→ PASSAGE SHOWN
# # # # # # #
ESG is a set of standards used to evaluate a company’s environmental and social impact

7-minute read

The business world is awash with acronyms—CPA and CBV, GAAP and GAAS, IPO and IRR, KPI and ROI, ZBA and ZBB, to name a few.

But there’s one abbreviation that business leaders and managers need to get familiar with ASAP, and that’s ESG.

So what exactly is ESG?

What is ESG?

ESG stands for environmental, social, and (corporate) governance. It is a set of practices used to evaluate a company’s operational performance as it relates to social and environmental impact. This evaluation can be done internally or externally by investors or other stakeholders.

The environmental criterion looks at whether a company pollutes or implements sustainable practices. The social criterion considers how the company works with and impacts its employees, customers, suppliers and the community as a whole. Finally, the governance criterion looks at the company’s leadership, its internal controls and audits, board governance oversight and executive pay.

ESG is widely used by investors and other stakeholders to evaluate a company’s impact beyond its balance sheet. It can also be used to evaluate external risks faced by a company as well as its future growth prospects.

Resilience is a good synonym for sustainability.

Bob Willard, founder and CEO of The Sustainability Advantage, who has been advising businesses on ESG issues for 20 years, says ESG deals with a company’s “impacts on people and planet.” Willard adds. “There are two kinds of people; people who work for you, as well as the larger community.”
# # # # # # #
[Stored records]
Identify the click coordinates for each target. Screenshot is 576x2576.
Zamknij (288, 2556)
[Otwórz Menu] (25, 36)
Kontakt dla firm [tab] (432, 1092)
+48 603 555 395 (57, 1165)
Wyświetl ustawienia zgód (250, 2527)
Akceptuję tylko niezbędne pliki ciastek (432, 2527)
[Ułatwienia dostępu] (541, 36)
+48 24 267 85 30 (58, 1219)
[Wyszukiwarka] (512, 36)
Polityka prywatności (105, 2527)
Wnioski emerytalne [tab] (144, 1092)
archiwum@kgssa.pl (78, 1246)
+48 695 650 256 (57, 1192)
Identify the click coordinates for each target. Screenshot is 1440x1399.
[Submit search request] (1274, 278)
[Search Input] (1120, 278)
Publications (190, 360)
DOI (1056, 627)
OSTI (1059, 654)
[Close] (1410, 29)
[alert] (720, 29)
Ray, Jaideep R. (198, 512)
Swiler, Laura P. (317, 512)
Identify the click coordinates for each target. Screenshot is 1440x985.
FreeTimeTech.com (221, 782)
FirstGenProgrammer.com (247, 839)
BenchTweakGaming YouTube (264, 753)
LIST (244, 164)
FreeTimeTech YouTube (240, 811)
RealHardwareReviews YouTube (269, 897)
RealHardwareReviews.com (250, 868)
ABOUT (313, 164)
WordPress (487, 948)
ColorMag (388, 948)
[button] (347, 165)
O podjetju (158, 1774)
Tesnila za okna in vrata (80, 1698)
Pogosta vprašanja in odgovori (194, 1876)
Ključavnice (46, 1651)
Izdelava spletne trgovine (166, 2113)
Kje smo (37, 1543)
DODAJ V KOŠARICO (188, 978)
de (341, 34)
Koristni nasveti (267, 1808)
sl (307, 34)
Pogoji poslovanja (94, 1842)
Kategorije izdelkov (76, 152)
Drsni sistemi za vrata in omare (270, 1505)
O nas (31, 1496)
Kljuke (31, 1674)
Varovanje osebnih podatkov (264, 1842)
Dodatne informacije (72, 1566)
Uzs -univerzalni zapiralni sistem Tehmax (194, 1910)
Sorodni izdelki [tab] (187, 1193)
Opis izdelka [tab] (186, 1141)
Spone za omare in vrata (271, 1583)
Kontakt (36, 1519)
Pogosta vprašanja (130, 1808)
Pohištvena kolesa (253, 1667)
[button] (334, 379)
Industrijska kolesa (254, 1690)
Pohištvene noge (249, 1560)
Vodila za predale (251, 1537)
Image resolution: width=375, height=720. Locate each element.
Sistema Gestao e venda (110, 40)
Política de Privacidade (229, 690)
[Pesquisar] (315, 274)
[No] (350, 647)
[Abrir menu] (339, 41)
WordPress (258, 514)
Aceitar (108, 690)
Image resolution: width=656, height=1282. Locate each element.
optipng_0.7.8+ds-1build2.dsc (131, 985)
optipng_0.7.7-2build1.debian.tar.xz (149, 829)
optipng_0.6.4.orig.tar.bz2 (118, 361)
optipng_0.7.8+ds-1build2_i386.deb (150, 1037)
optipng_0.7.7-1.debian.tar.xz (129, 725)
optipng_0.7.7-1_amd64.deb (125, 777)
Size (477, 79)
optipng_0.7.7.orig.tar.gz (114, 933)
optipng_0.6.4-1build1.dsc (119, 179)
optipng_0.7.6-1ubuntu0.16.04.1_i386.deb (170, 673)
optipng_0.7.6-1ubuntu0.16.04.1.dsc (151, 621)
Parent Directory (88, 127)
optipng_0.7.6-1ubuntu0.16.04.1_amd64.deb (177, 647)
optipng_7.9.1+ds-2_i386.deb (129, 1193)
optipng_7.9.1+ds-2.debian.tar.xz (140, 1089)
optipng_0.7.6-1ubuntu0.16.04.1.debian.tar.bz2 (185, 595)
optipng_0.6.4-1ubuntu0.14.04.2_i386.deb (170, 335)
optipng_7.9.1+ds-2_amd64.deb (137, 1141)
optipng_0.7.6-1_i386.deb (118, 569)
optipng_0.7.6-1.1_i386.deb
# # # # # # #
→ PROMPT A
Answer these questions from the ESG passage:
(i) What does ESG stand for?
(ii) What does the environmental criterion look at?
(iii) How many years has Bob Willard been advising businesses on ESG issues?
→ PROMPT B
Copy the ESG passage from "The business world" up to and including "or other stakeholders.".

→ YOUR RESPONSE A
(i) Environmental, social, and (corporate) governance
(ii) Whether a company pollutes or implements sustainable practices
(iii) 20 years

→ YOUR RESPONSE B
The business world is awash with acronyms—CPA and CBV, GAAP and GAAS, IPO and IRR, KPI and ROI, ZBA and ZBB, to name a few.

But there’s one abbreviation that business leaders and managers need to get familiar with ASAP, and that’s ESG.

So what exactly is ESG?

What is ESG?

ESG stands for environmental, social, and (corporate) governance. It is a set of practices used to evaluate a company’s operational performance as it relates to social and environmental impact. This evaluation can be done internally or externally by investors or other stakeholders.